Screenshot grounding data:
──────────
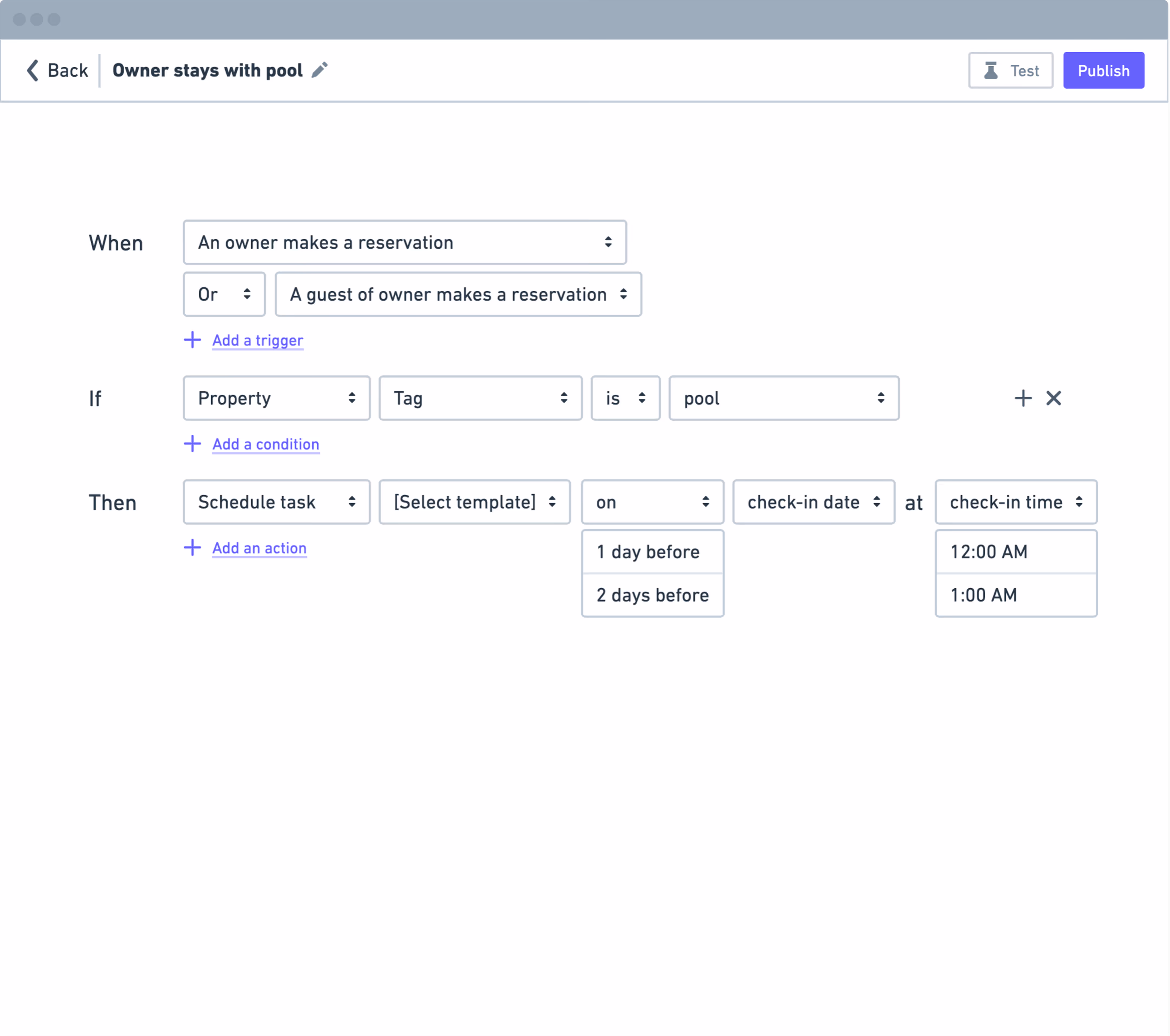Click the 'Add a trigger' link
1170x1036 pixels.
click(x=258, y=341)
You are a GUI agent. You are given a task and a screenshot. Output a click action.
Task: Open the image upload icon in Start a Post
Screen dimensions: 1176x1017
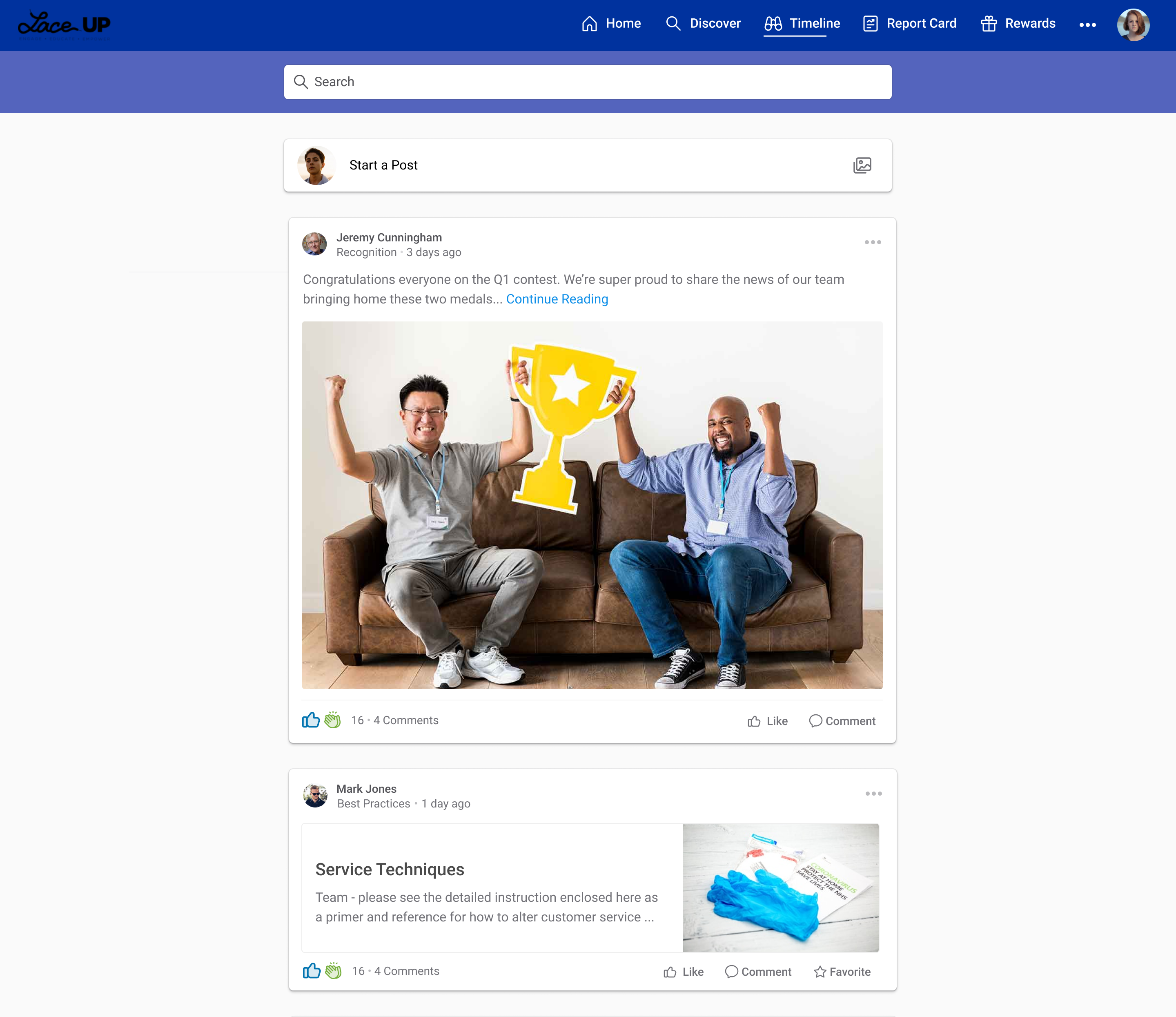(862, 165)
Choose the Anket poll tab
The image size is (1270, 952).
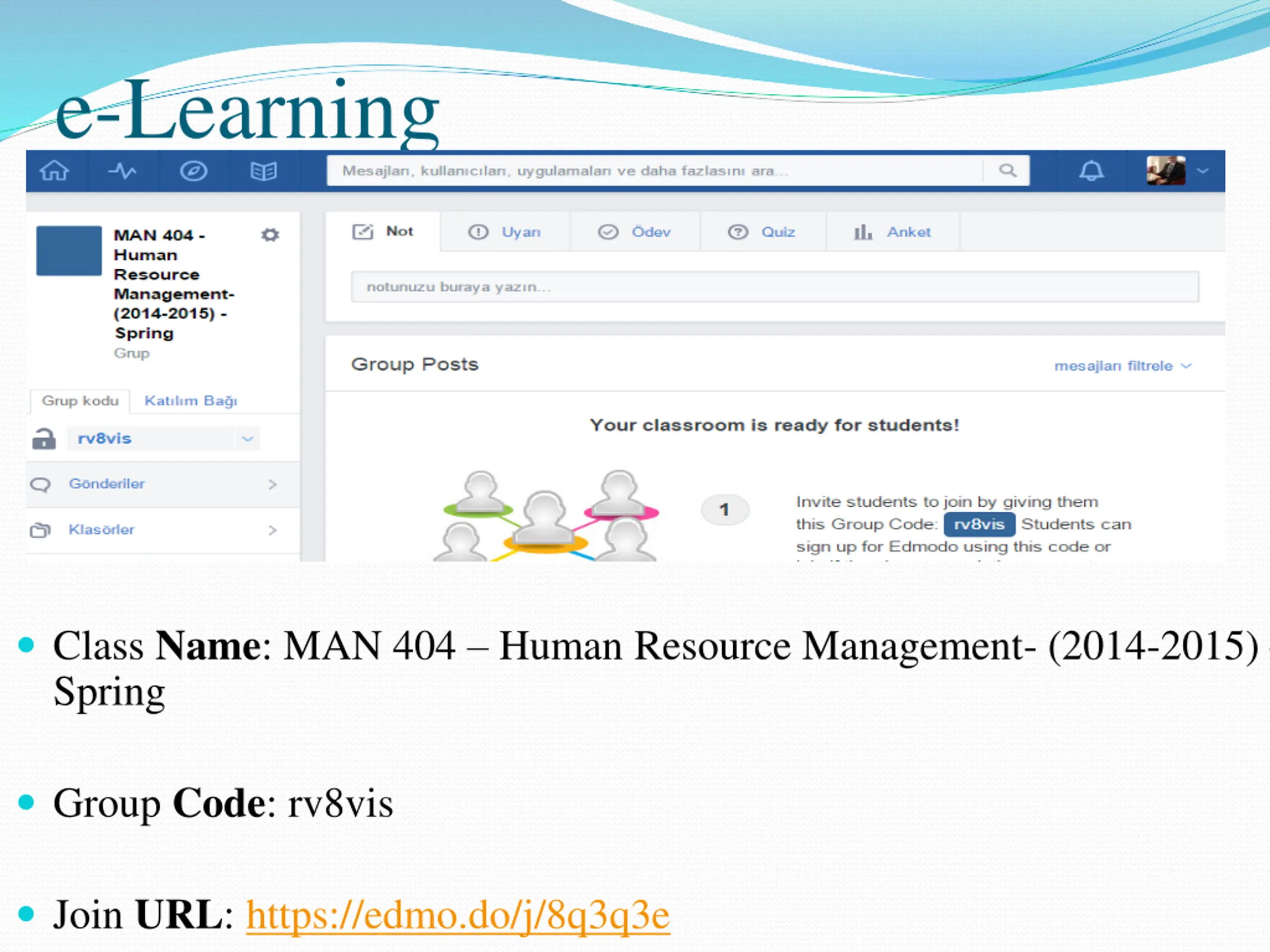[893, 232]
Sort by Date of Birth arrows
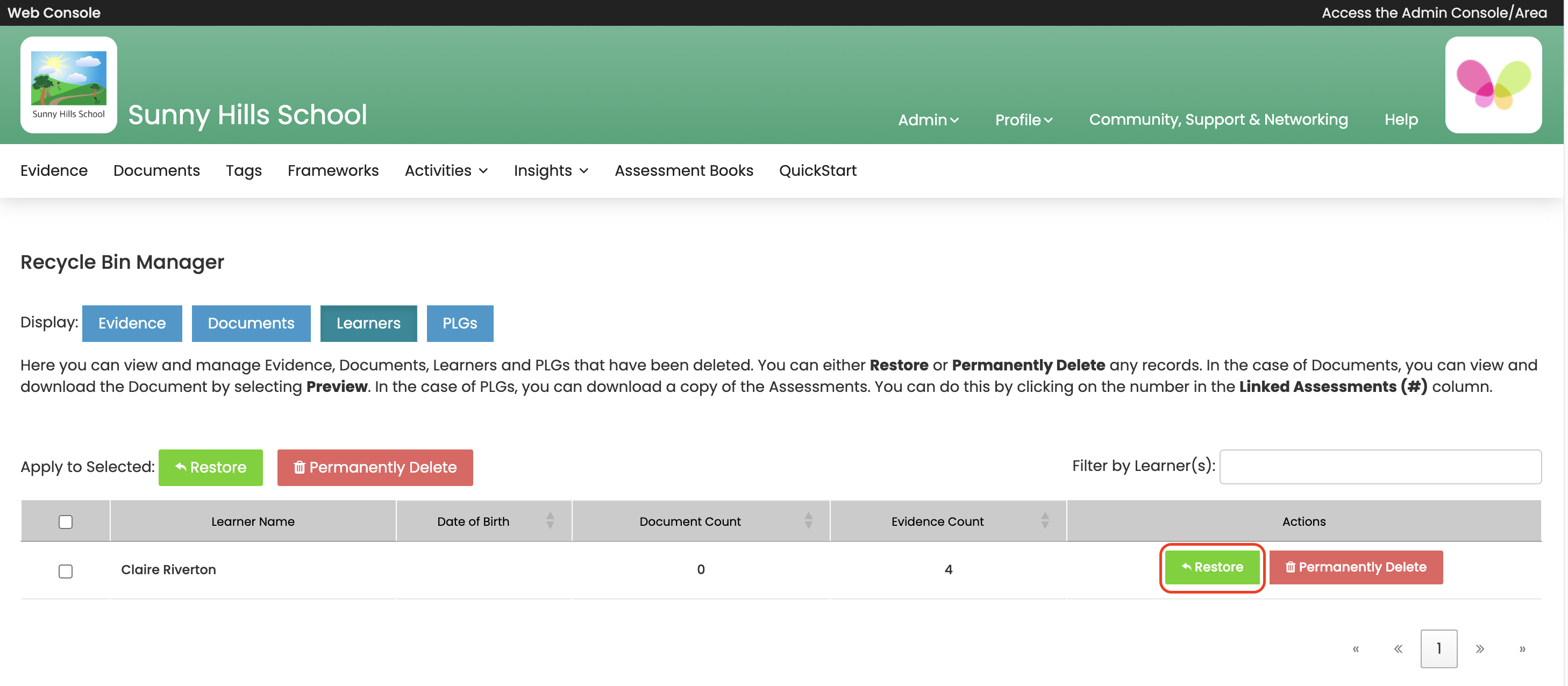 coord(550,520)
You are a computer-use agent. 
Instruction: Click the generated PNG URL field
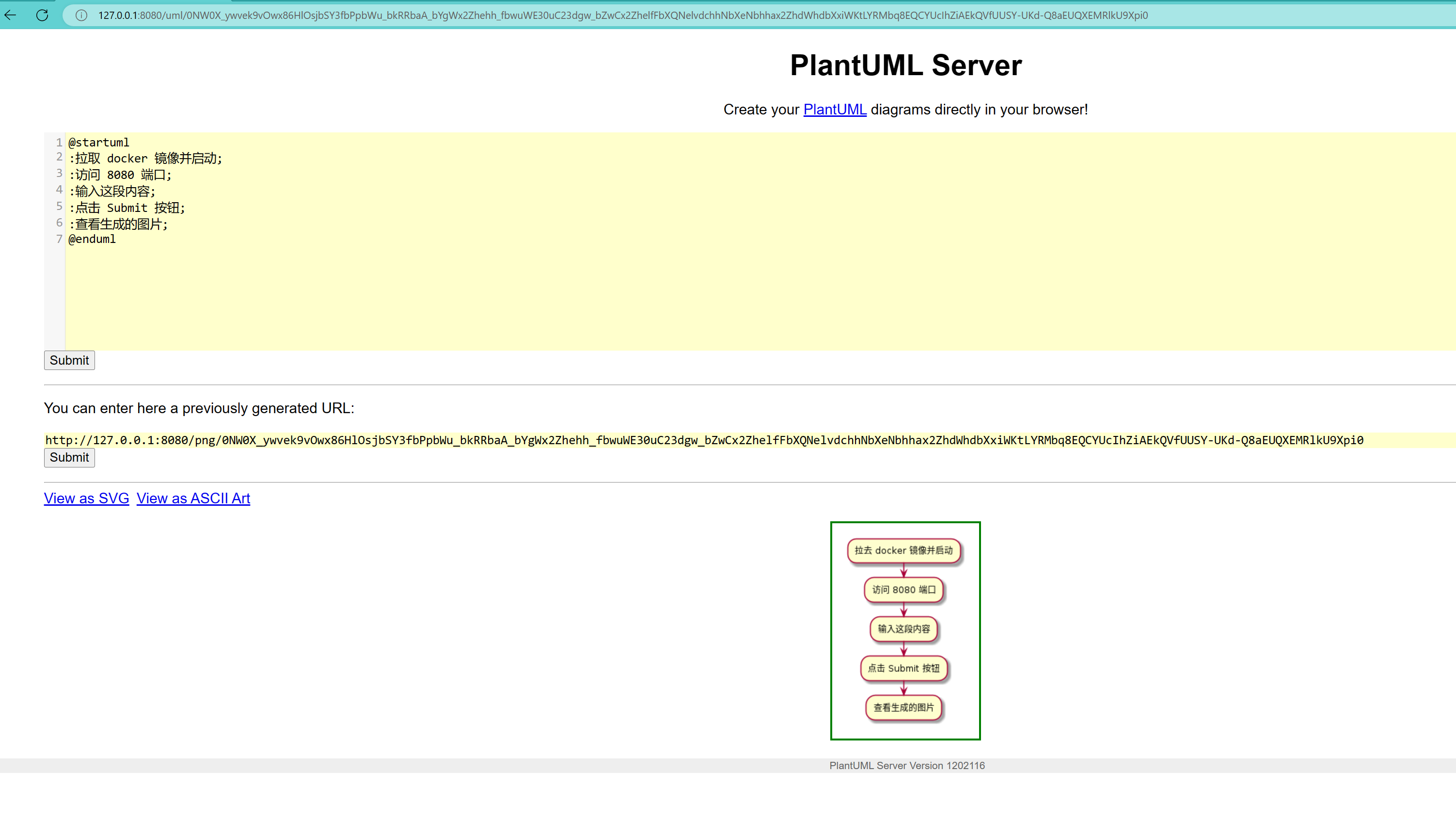704,440
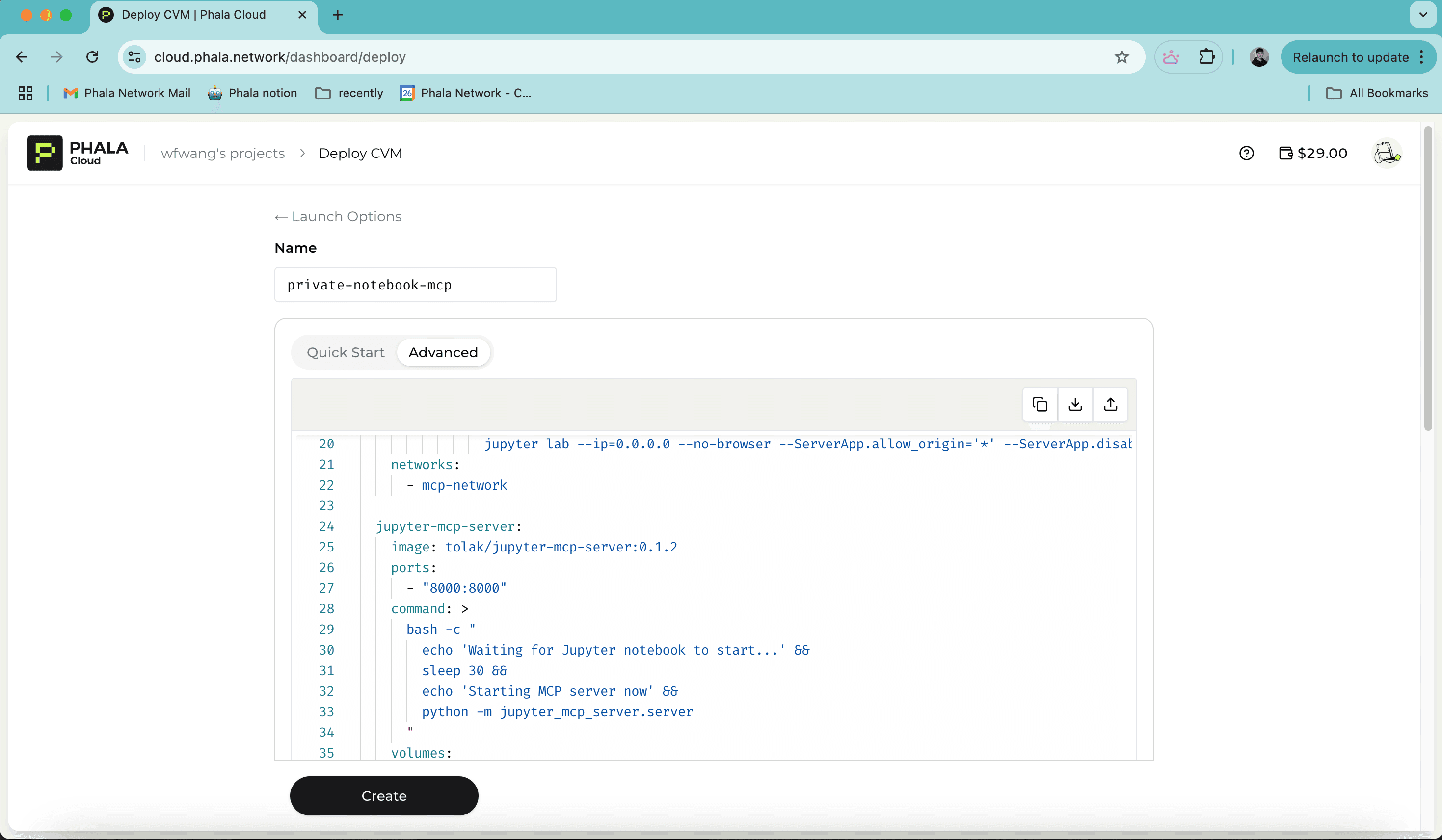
──────────
Task directions:
Pull every line with the word "agent" from the data.

Task response:
You are a GUI agent. You are given a task and a screenshot. Output a click action.
You are a computer-use agent. 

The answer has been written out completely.